== Written instruction 1 ==
In the Windows error thread, which system file does the reply say is corrupt?
== Written instruction 2 ==
Please continue the Windows error thread from its last sentence.

== Text block ==
-.-.-

My apologies if this questions has been previously answered, but I have been unable to find a solution.
OS: Windows 10
Processor: Intel core i3 (4030U) CPU @ 1.90GHz 64 bit OS, x64 - based processor

I receive the error when at idle for a few minuets, and when troubleshooter of any type is run.
It also prevented me from changing from Ethernet to wireless.

I preformed a SFC which found no issues.

Please provide a suggested fix with step by step details.

Any help is greatly appreciated.
Thank you!!!
(I am in urgent need to fix this problem so I will not have any interruptions in my online classes)


----------



## jenae

Hi, this is a rather obscure issue and one I have only seen once before, the Sdiagnhost.exe system file in windows system32 is corrupt (in which case SFC is supposed to fix, not surprised it doesn't).

-.-.-

== Given entries ==

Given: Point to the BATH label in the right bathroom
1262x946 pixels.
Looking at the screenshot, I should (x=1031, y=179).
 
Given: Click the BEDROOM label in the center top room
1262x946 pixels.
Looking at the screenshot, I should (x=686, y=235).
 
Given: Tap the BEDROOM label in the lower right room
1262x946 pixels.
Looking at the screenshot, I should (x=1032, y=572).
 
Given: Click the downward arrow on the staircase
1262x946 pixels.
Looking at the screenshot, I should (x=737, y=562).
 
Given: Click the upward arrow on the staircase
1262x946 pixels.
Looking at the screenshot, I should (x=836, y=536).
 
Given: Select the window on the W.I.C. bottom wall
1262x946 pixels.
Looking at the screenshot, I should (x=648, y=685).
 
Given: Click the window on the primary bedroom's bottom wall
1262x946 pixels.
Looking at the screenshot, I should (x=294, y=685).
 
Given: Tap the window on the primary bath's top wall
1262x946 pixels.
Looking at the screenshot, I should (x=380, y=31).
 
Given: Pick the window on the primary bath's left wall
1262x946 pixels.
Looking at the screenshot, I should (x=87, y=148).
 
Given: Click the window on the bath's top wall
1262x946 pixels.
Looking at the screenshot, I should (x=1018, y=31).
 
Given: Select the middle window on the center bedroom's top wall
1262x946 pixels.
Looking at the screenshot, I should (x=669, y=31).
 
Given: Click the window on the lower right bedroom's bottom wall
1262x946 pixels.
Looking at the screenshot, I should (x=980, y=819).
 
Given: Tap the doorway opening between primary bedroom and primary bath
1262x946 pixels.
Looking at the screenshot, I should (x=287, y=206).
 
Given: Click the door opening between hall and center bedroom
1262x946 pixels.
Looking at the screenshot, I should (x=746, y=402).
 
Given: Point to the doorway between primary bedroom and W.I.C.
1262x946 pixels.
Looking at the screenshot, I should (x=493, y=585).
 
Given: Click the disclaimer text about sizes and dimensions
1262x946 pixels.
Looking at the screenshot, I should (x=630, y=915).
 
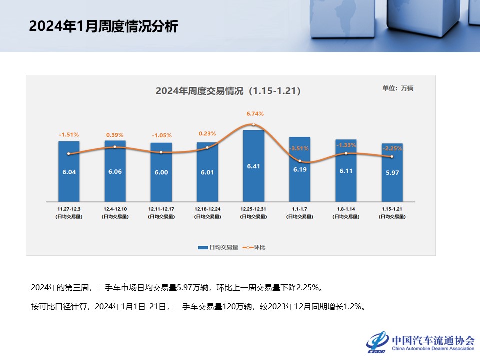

-.-.-

== Reply 1 ==
Sdiagnhost.exe, in Windows system32.

== Reply 2 ==
I wonder if you have a Atheros wifi adapter? As far as I know it appears only once in win 10 registry at:-

HKEY_USERS\S-1-5-21-1671711460-671655273-2889426470-1001\Software\Microsoft\Internet Explorer\LowRegistry\Audio\PolicyConfig\PropertyStore\12f7cb9b_0

I have two suggestions, first go to search and type command prompt right click on the returned command prompt and select "run as administrator" an elevated cmd prompt will open copy & paste the following cmd into the prompt window:-

Dism /Online /Cleanup-Image /RestoreHealth (press enter) let it run, afterwards restart computer.

If this fails press win + r keys together in the run dialogue box type:-

ms-settings:network-status (press OK) scroll to the bottom and select:-

network reset, this rebuilds network settings and is new to anniversary + versions of 10.


----------



## TnLisa75

Thank you very much Jeane,
After I posted to this thread I got in touch with Microsoft and they were able to provide a solution....I HOPE....that seems to have fixed the issue. It was rather simple so I will share it here and hope that it helps someone else.

All we did was a manual system update. I don't have the steps to share with anyone, but apparently my automatic updates were turned off. This was odd to me because I never turned them off, AND my system showed an Windows update from the night before. Regardless, we initialized an manual Windows update and allowed a restart. Sounds simple, but it worked.
I will save your solution as well because it hasn't been 24 hours yet since I did this and if the error occurs again I will follow your instructions.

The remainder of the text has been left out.